> INSTRUCTIONS TO FOLLOW: Below this sentence is a listing; return exactly its lines from the one with "The width and height of the screenshot is (700, 504)." to the one with "Click the Select", both kept, and nothing more.

> STORED DATA:

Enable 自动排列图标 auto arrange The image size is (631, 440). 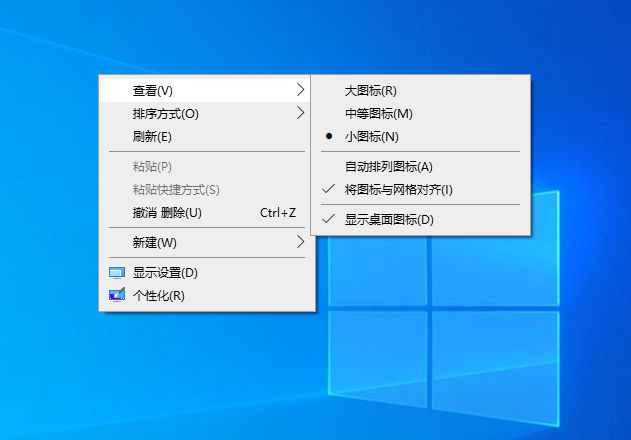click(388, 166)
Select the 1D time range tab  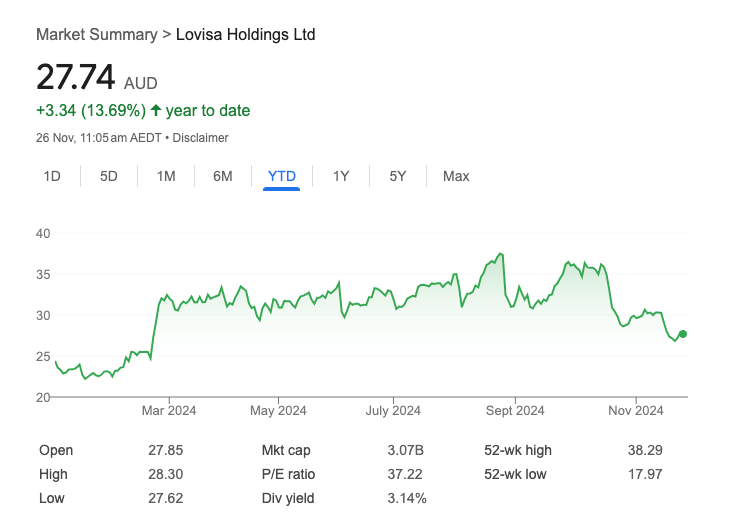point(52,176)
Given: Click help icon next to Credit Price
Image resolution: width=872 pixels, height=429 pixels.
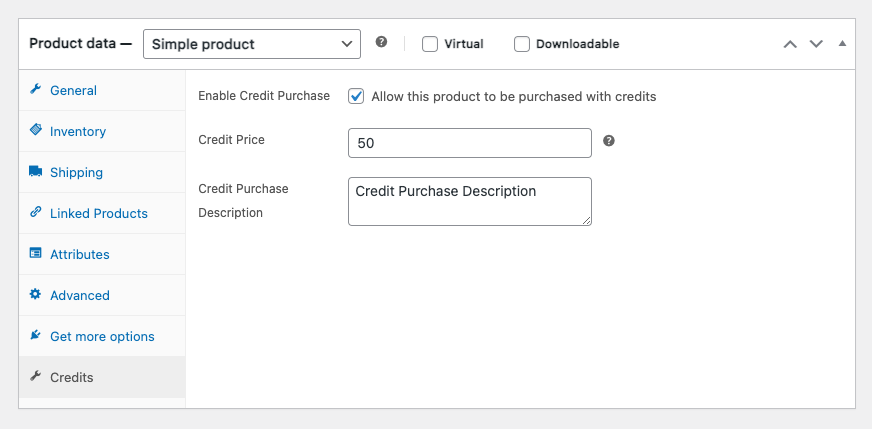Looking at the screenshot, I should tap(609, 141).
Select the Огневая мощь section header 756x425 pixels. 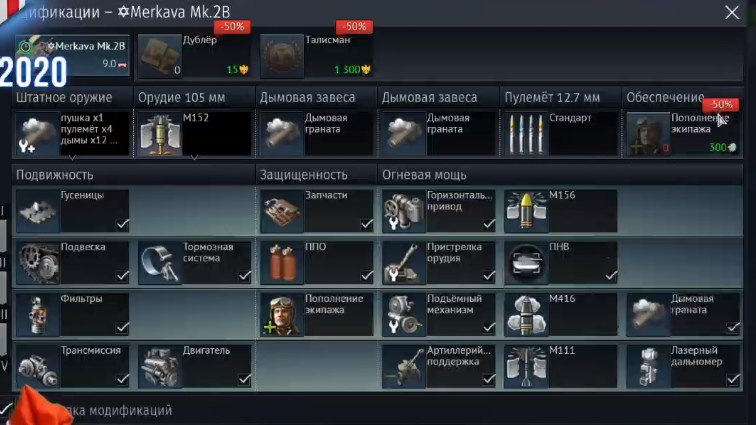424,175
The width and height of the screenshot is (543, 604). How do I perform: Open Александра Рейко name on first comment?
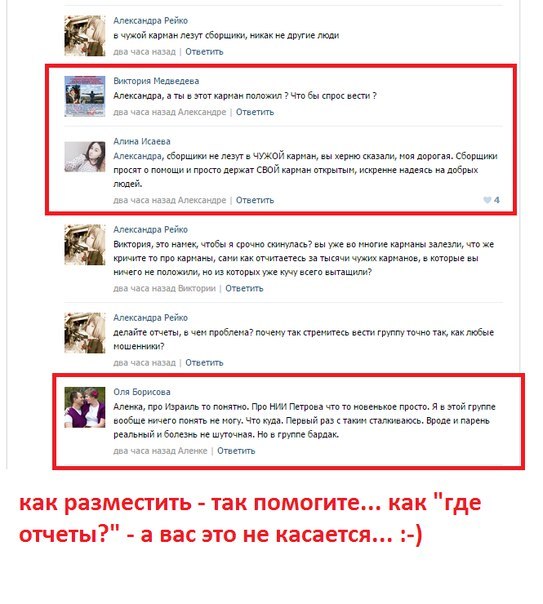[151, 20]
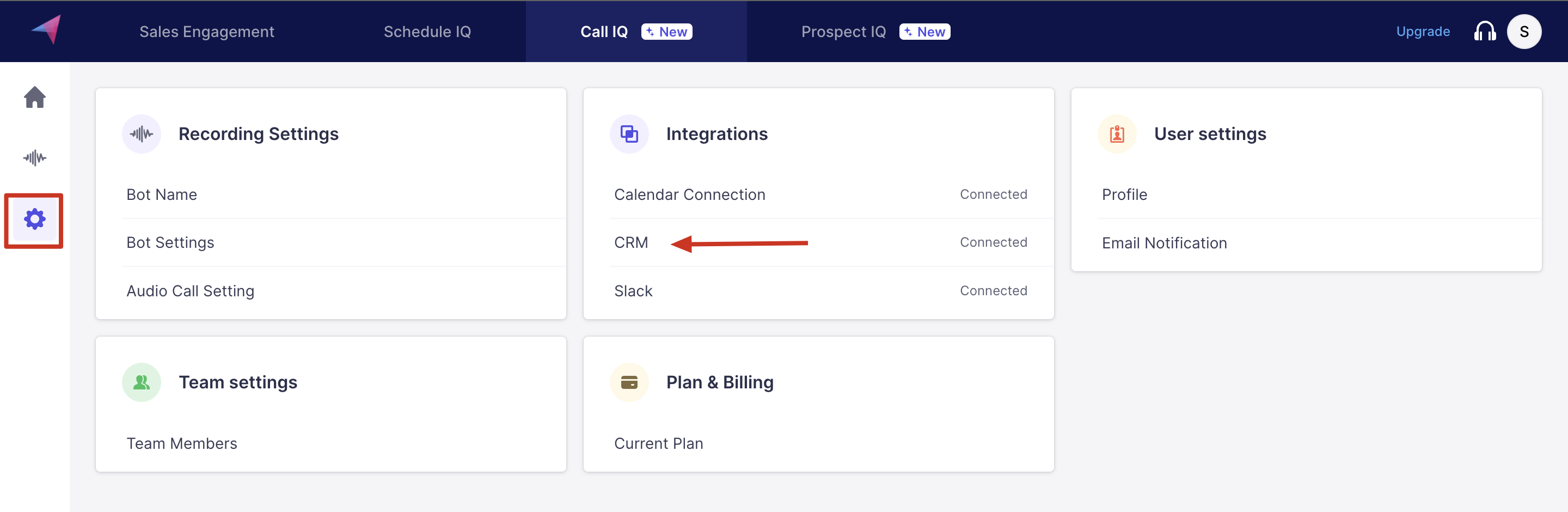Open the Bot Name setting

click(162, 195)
* * *
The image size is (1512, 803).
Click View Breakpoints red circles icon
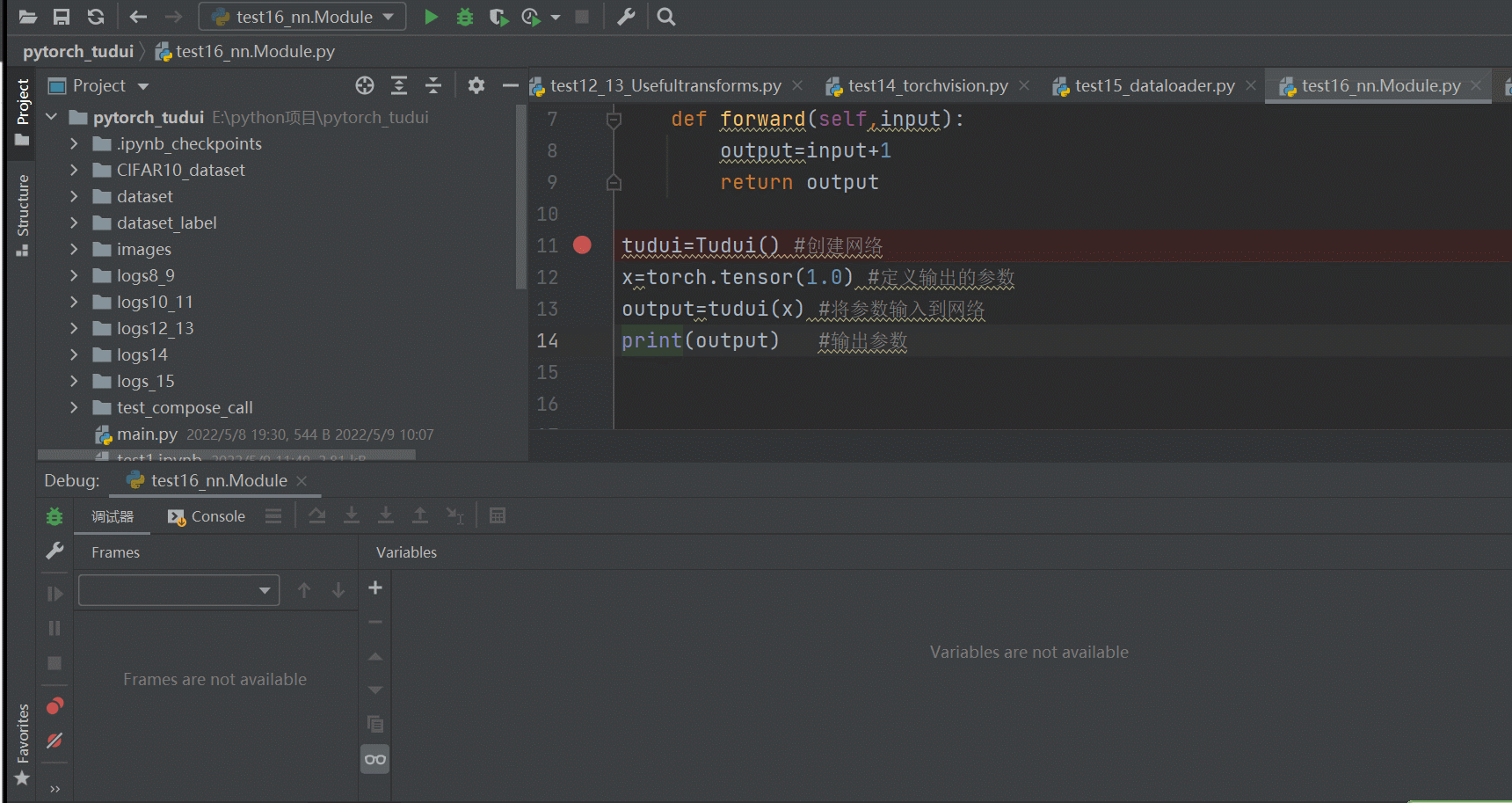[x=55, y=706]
---
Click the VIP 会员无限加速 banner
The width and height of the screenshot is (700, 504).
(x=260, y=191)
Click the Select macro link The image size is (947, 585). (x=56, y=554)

> YOUR RESPONSE:
The width and height of the screenshot is (700, 504).
(x=260, y=191)
Click the Select macro link The image size is (947, 585). (x=56, y=554)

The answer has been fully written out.